Last week, we learned how wrong that assumption was. There have been rumors for years that Joss Whedon was an abusive tyrant on the set of Buffy, but Carpenter’s recent allegations paint him as a man who mercilessly mocked a pregnant woman about her weight and her faith and scheduled her for late night work knowing that her doctor had recommended that she rest after she experienced early contractions. Other actors chimed in: Whedon’s horrible.

So what do we make of Whedon’s work?  During the height of the #metoo movement, most takes (hot or otherwise), fell into two camps. Some argued that the artist’s crimes were so horrible that their art must be rejected on moral grounds, regardless of how much we used to like it. Others countered by saying that the art is completely separate from the artist, so we can continue to enjoy their work blamelessly, regardless of what they did. In both cases, the central concern is whether there’s something morally wrong with continuing to enjoy the art of immoral artists. 

Yet there’s a third angle that’s often overlooked. The moral wrongdoing of artists sometimes force us to re-evaluate the aesthetic value of their artworks. Put simply:  their bad behavior makes their art worse. It’s not morally wrong to rewatch Buffy. It’s just not as much fun.

Let me explain. Whedon’s success lay in his talent for creating strong female characters. It’s easy to forget now, following a decade of powerful women heroes on the big screen, how unique Buffy was when it aired in 1997. Whedon reimagined the classic blonde cheerleader character who gets killed in the early minutes of the classic horror film; the victim becomes the victor. Here’s a girl who fights vampires with martial arts. Here’s a girl hero who isn’t the only developed female character in the series. (Buffy is no Smurfette!)  And Whedon kept building his brand of pop feminism through Angel, into Firefly and Dollhouse.

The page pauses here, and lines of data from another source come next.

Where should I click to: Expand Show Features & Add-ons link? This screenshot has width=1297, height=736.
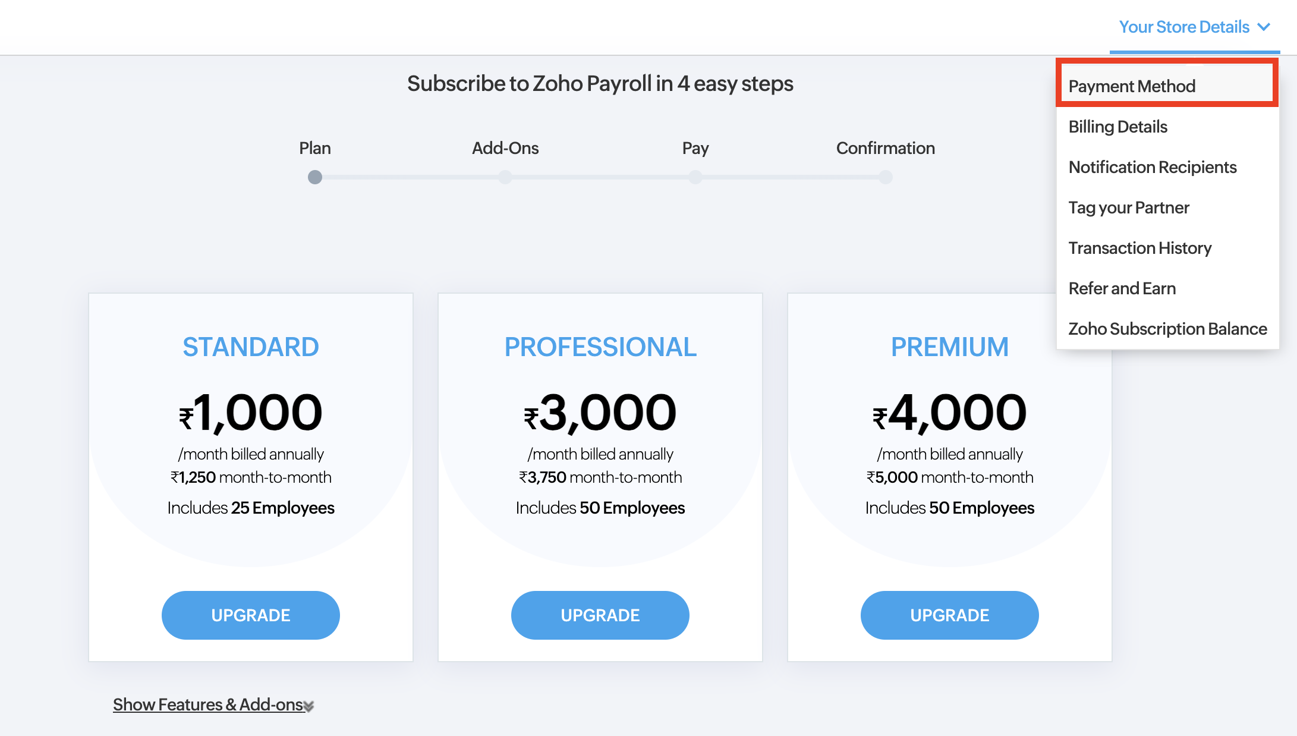[x=208, y=704]
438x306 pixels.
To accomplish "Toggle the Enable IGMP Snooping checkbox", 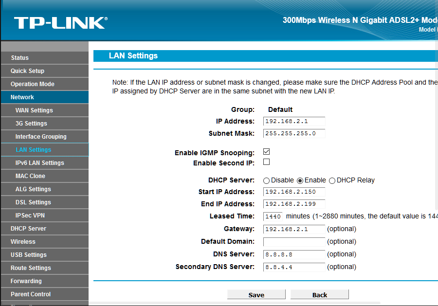I will coord(266,152).
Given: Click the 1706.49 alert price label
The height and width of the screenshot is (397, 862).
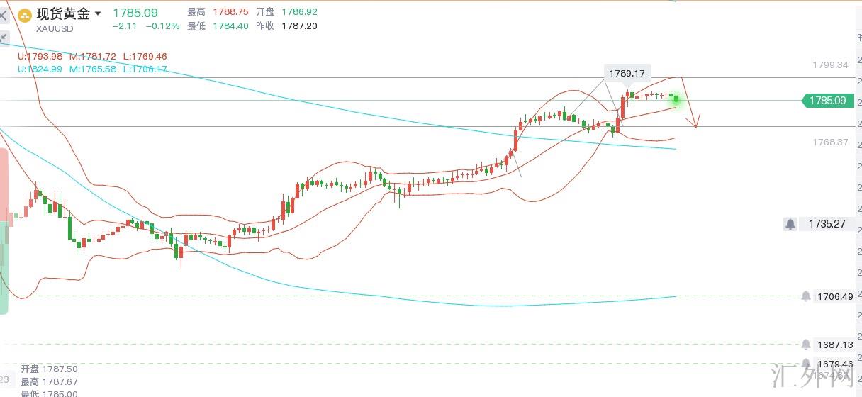Looking at the screenshot, I should [834, 296].
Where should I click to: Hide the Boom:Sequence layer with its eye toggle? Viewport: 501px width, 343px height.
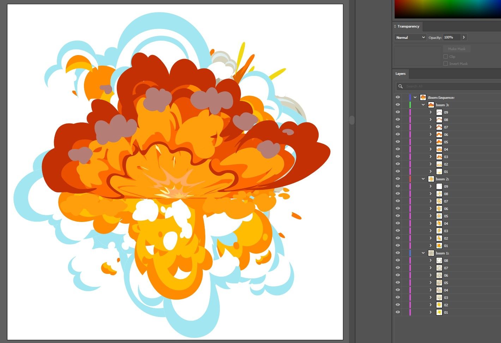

His female characters always were fully-drawn and multi-faceted.  Whedon won an award from Equity Now in 2006 for his feminism, and concluded his acceptance address in the following way:
“So, why do you write these strong female characters? Because you’re still asking me that question.”

Whedon seemed like an ally. With Carpenter’s revelations, it really looks like he’s a man who was willing to take credit for being a feminist while being abusive to the women he employed.

When I think about his behavior toward actual women, I start to notice features of the shows that were always present, but less salient. Dollhouse’s central premise was an agency where patrons could rent and program their own tiny pretty girls (and boys, too, but: mostly girls) and the lead heroine Echo is an empty shell who becomes whatever the buyer wants, and unsurprisingly, the buyer usually wants her in a sexy outfit.

But Dollhouse always seemed a little creepy, even in 2009. Let’s look at some others. Firefly’s heroine, River, yet another tiny girl, has been brainwashed into becoming a deadly weapon. Inara is a courtesan, but we’re meant to believe a particularly empowered (and licensed) one. Dr. Horrible’s Sing-along Blog kills the only female character as part of the villain’s narrative arc. Cordelia’s pregnancy literally results in a monster that destroys the world. (Subtle.)  

Whedon’s stories worked in part because we could believe that Whedon was inverting film tropes. It’s not just that Whedon acted with “casual cruelty”; many in Hollywood have done far worse. It’s that knowledge of his abuse shaped my aesthetic understanding of his work. It highlights elements of Whedon’s shows that I previously had brushed off. Ironically, Whedon’s now being criticized by the generation of feminists whom he helped to nurture. He shouldn’t be surprised at the backlash. After all, as Buffy says, “the thing about changing the world, once you do it, the world’s all different.”